Nutritionists warn, however, that vegetables can lose a lot of their nutritional value when they are cooked. They agree that steaming is the best way to prepare them, but they also note that of the recommended five portions of vegetables and fruits a person should eat, at least one should be raw or in a salad.
"Basically, uncooked vegetables are the richest in vital substances," said Restemeyer.
But of course, people can eat whatever tastes best to them. For some that means lightly steamed, while others would rather have them stewed, braised, grilled or roasted. And while one person likes them well-seasoned, another prefers them in a cream sauce.
Heat is what causes vegetables to lose their nutrients, but there is a big difference between the extent to which they are lost depending on the cooking method used.
"Among the most nutrient-preserving ways to cook vegetables are steaming, cooking them in their own juices or with just a little bit of water, wine or broth," said Margret Morlo of an association in Germany devoted to nutrition and diet.
The reason is not solely that many vitamins, including C and B1, as well as all minerals are water-soluble and because these methods use little water the vitamins and minerals remain in the food. Usually, they are steamed at a low temperature and only until the vegetables are al dente. Steaming them at a high heat for too long destroys their nutritional content.
Vegetables such as carrots retain a similar amount of their nutrients when they are cooked in water. This can be done in a steamer or in a regular pot with a vegetable sieve. Another way to preserve nutrients is to cook the vegetables in hot oil in a skillet or wok until the vegetables are al dente.
Yet another alternative is to marinate the vegetables and then grill them or roast them in the oven for 30 minutes, said Carsten Voigt of an association for cooks in Germany. "These methods are equally as protective of the nutrients and you obtain a delicious roasted flavour," he said.

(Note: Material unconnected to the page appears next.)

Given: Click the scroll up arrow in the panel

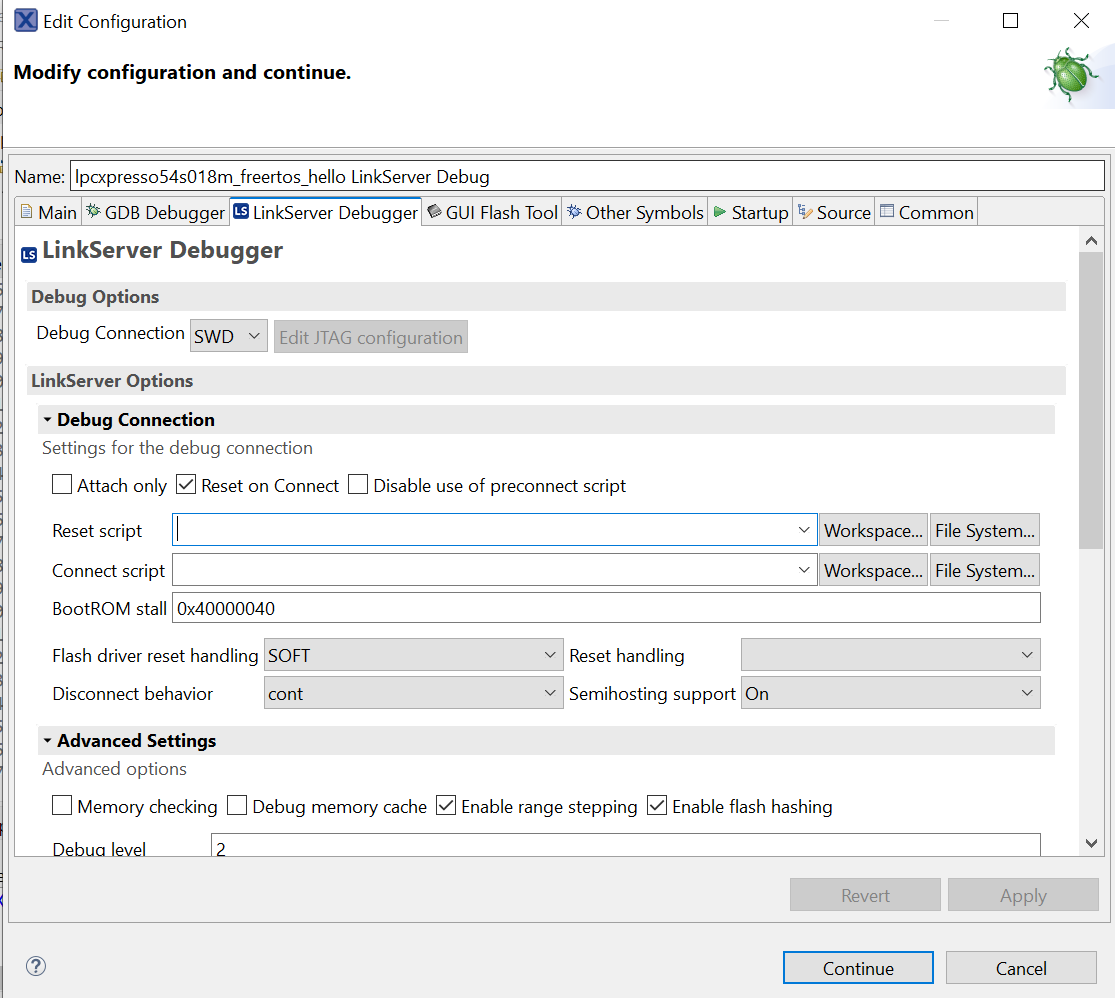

The cooking methods that cause the greatest loss of nutrients are slow cooking in a lot of liquid at high temperatures - 75 to 95 degrees Celsius - and classic simmering. Shorter cooking times mean fewer vitamins are lost compared with longer cooking times, said Voigt. In addition, cooking experts recommend using as little liquid as possible because the more liquid in the pot, the greater amount of minerals lost.
For the same reason vegetables shouldn't be cut in small pieces or peeled before being prepared. "Removing the peel is a shame because it contains the highest vitamin content and the most flavour," said Voigt.

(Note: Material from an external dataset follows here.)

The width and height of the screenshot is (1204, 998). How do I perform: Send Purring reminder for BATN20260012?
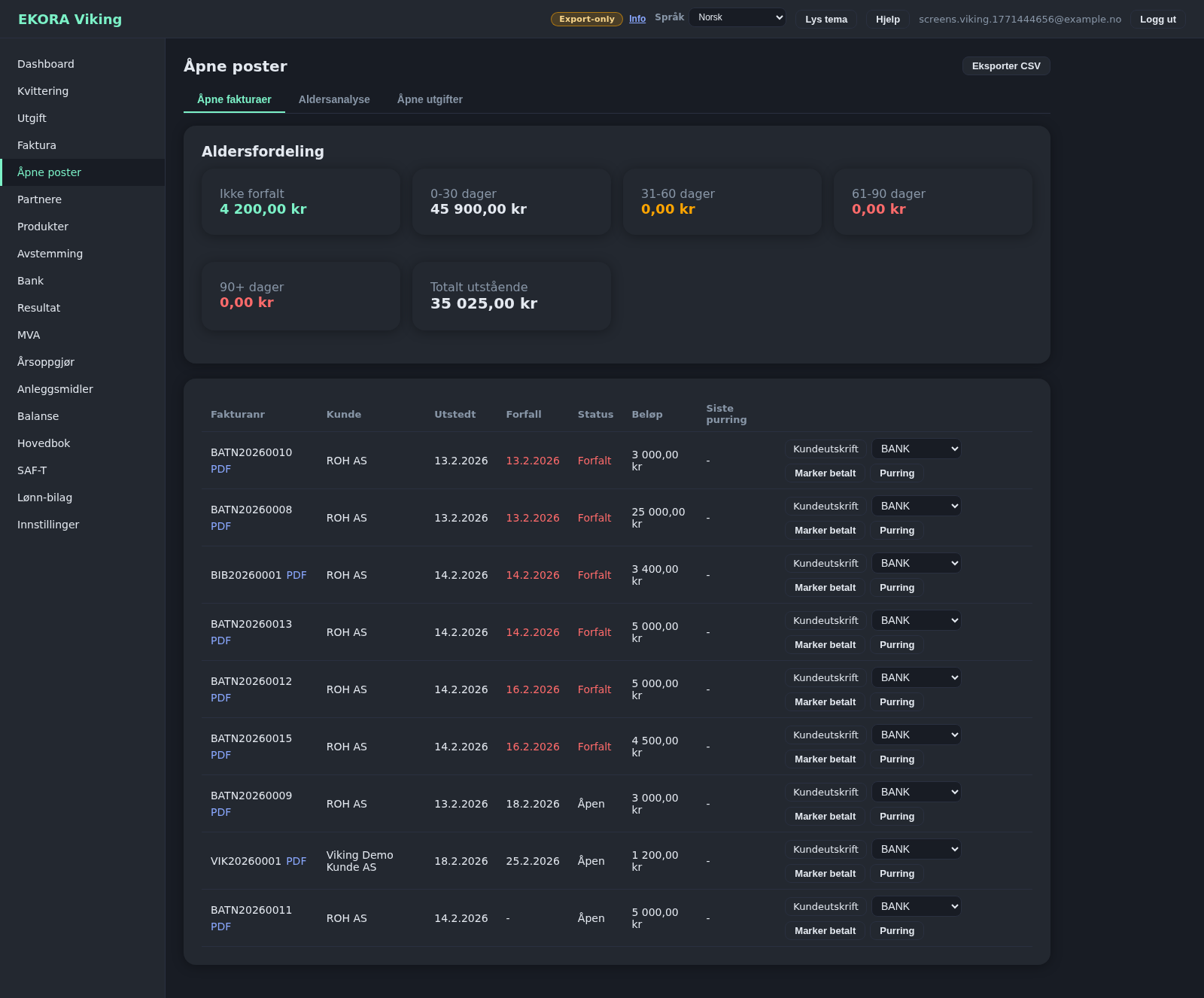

There are a few other tricks that can minimize the loss of nutrients. "The lid should be tightly closed and seldom opened when cooking vegetables so that as little of the nutrients as possible can evaporate," said Morlo. The water remaining in the pot, along with any nutrients that it has absorbed, can be used in a sauce or broth poured over the vegetables.

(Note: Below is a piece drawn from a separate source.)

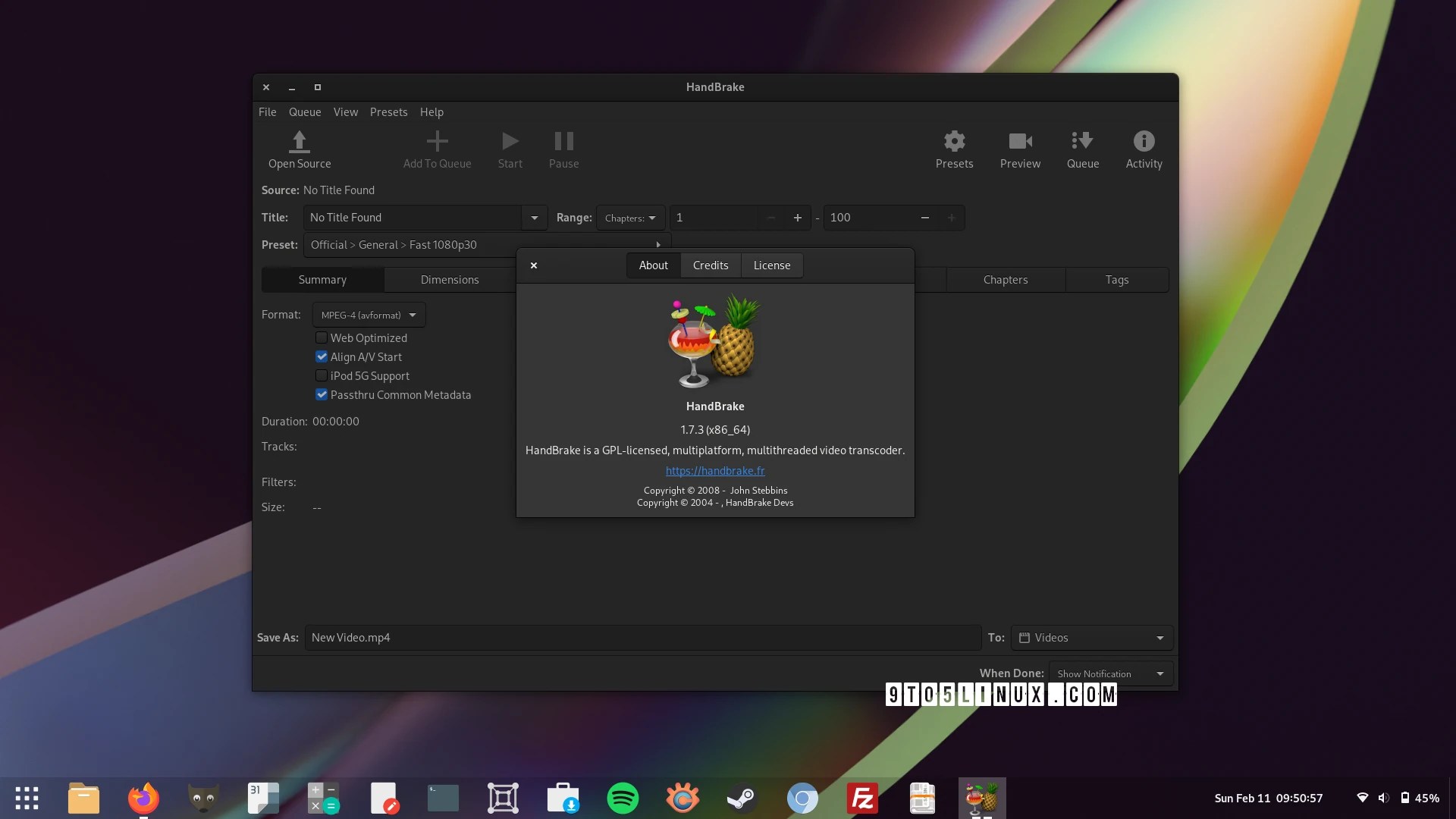
Task: Switch to the Credits tab
Action: click(710, 265)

Cooks also should be aware that not every way to cook vegetables is appropriate for every type of vegetable. Firm vegetables such as beetroot are best suited for cooking, while soft vegetables such as broccoli should be steamed. The question of whether to cook a vegetable or eat it raw also depends on the type.
Some vegetables such as cabbage become more digestible when cooked. Raw green beans, for example, must be cooked for 10 minutes at 100 degrees Celsius to neutralise a protein that can be toxic if consumed by humans. In addition there are nutrients in plants that the body can make better use of when cooked. These include secondary nutrients such as lycopene in tomatoes.
Ripeness is another factor in ensuring that vegetables have as many nutrients as possible. They are at their peak in terms of nutrition when they are ripe and fresh. Finally, vegetables should be stored in a cool, dry and dark place.